Legacy Data Self-Healing

  1. An organization already has enabled local Copilot models but no organization plan.
  2. A user opens ClawXpert or requests the model list.
  3. The system detects local models and performs idempotent initialization.
  4. The model list returns organization models.
  5. Chat succeeds and the ledger is written to organization membership.

New Member Joins an Organization-Managed Organization

  1. A new user joins the organization.
  2. User bootstrap runs.
  3. If the organization already has an active membership plan, the user receives active membership.
  4. If the organization has no active plan, no membership plan is created.

Permission Design

ActionPermission
View membership pageMEMBERSHIP_EDIT
Initialize organization membershipMEMBERSHIP_EDIT
Repair member assignmentsMEMBERSHIP_EDIT
Create, edit, or archive plansMEMBERSHIP_EDIT
Manually assign a plan to a userMEMBERSHIP_EDIT
View personal usage overviewCurrent signed-in user
Tenant admins usually manage tenant plans in tenant scope. Organization local admins manage organization plans in organization scope.

Boundaries and Exceptions

Organization Has a Plan but No Local Copilots

Return an empty model list and do not fall back to tenant. Product meaning: the organization has chosen managed mode, but no usable model has been configured yet.

Organization Has Local Copilots but No Plan

Trigger initialization self-healing. Product meaning: local Copilot configuration is treated as organization-managed intent, and the system fills in the default membership setup.

User Has No Assignment

If the organization has an active plan but the user has no active membership, usage is rejected. Admins can use Repair assignments or user management to assign a plan.

Tenant Membership and Organization Membership Both Exist

Organization-scope requests always prefer organization membership. Tenant membership allows tenant copilot usage only when the current organization has no active organization plan.

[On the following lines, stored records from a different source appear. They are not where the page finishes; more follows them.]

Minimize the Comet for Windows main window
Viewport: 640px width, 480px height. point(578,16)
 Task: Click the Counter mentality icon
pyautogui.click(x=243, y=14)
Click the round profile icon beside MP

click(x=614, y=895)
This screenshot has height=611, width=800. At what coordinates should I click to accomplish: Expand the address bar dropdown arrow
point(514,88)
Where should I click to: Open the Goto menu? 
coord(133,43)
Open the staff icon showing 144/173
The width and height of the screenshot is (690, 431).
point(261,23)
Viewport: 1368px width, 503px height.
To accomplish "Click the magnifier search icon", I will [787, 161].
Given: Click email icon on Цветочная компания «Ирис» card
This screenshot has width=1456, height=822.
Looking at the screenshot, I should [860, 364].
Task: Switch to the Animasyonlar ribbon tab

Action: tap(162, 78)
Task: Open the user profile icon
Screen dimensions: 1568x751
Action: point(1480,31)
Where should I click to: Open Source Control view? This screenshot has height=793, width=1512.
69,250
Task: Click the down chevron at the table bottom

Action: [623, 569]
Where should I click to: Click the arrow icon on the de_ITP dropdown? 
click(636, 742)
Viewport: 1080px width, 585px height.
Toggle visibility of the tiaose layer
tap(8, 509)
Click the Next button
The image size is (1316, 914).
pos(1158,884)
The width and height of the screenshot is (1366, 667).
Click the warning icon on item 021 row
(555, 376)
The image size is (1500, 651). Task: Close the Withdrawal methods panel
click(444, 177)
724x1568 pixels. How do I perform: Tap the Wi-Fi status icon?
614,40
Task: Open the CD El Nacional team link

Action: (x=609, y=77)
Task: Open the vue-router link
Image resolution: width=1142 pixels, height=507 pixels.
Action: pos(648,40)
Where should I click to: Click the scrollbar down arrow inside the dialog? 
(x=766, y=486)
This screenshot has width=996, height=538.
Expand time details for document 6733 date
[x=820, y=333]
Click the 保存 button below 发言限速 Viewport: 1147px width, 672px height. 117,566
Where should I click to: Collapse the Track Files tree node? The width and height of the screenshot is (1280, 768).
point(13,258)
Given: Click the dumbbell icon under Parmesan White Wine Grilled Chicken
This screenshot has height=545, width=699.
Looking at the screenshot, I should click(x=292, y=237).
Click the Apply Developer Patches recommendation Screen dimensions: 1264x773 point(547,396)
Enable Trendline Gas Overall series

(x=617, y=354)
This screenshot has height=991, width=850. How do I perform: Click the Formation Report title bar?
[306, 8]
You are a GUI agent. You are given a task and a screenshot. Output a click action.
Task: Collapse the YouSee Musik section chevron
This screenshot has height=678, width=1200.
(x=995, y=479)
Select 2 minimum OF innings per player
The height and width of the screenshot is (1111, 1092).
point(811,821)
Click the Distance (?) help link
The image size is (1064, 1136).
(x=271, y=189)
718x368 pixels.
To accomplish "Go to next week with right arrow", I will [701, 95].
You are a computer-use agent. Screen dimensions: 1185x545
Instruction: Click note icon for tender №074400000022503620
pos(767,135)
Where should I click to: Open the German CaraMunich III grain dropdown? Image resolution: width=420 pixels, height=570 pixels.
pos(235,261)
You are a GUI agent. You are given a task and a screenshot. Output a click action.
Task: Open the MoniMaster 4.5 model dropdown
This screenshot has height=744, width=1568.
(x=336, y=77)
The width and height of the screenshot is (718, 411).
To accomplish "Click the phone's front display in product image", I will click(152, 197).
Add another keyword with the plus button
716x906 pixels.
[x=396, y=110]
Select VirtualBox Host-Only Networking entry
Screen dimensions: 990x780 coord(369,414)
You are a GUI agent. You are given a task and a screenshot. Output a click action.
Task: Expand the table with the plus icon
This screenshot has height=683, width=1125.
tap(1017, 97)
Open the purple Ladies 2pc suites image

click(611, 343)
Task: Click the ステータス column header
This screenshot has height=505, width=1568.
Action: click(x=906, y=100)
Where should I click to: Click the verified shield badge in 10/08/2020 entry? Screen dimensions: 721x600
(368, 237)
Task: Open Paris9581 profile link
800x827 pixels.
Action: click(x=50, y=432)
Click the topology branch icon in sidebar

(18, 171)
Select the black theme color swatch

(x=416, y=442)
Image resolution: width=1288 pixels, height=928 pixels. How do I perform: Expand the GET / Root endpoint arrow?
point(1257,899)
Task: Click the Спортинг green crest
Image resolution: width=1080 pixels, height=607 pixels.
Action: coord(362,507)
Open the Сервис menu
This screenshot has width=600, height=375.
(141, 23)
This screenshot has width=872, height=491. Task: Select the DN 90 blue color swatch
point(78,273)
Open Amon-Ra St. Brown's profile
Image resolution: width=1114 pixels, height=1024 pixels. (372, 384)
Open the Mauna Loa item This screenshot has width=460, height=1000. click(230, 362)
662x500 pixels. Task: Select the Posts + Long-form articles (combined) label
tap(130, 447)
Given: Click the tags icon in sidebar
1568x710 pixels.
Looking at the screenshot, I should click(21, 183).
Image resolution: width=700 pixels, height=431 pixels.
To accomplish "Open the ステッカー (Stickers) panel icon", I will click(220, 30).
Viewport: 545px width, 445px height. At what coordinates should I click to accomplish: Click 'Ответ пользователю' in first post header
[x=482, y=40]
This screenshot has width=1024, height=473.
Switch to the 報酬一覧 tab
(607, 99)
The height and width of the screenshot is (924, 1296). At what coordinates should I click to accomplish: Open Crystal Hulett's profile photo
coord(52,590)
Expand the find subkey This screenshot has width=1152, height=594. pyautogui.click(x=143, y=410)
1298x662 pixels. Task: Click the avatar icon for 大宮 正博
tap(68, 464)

Plan Deletion or Archiving

If the default plan is archived, the organization may enter a needs-repair state. Admins should set another active default plan or run repair.

Future Improvements

  • Let organization admins choose fixed quota or unlimited mode during initialization.
  • Support cloning a tenant plan into an organization plan.
  • Add clearer membership health checks, such as missing plan, missing default, missing assignment, or no local models.
  • Show estimated cost by provider and model, not only points.
  • Connect plan lifecycle to real subscription and payment systems.